The Corporation at Christmas – Intro 

11 February 2008 tbs.pm/2184

Simon Luxton introduces a series on BBC Television idents from 2002 to the present.

Many of us will remember with eager anticipation switching on to both BBC channels every 24th December to see what the BBC1 globe or the BBC2 symbols had “turned into” for the next couple of days. You always knew there would be a brand new Christmas ident for both BBC1 and BBC2 every December.

Since 2000, the BBC have been broadcasting their Christmas idents much longer than just Christmas Eve through to Boxing Day and have been extending the usage period steadily ever since; the 2007 festive season saw the seasonal idents on air for an unprecedented two and a half weeks, beginning Saturday 15 December and finally ending on New Year’s Day.

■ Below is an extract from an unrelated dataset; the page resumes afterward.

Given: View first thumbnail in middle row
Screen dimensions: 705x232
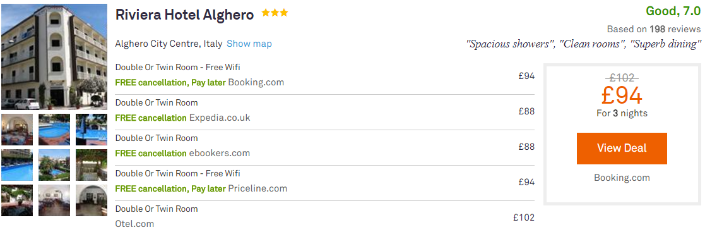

Those who remember the old mechanical Christmas idents with any affection would have given anything for classics such as BBC1’s Victorian skaters (1980) to have been on air for anywhere near as long.

But sadly this has come as a price. A new Christmas ident every year is no longer guaranteed; BBC2 controversially failed to commission a new festive ident not just in 2004 but also 2006. BBC1 has (so far) failed to deliver only once, in 2003, but such was the outcry when the previous year’s symbol reappeared BBC1 hasn’t yet had the nerve to say “we won’t bother this year” since. Those who support the recycling of BBC Christmas idents come up with all sorts of arguments such as householders would re-use the same Christmas decorations every year, or that it gives licence payers value for money. Others, like myself, vociferously argue that the BBC should be maintaining tradition to have a new festive look each year as no two Christmases are the same.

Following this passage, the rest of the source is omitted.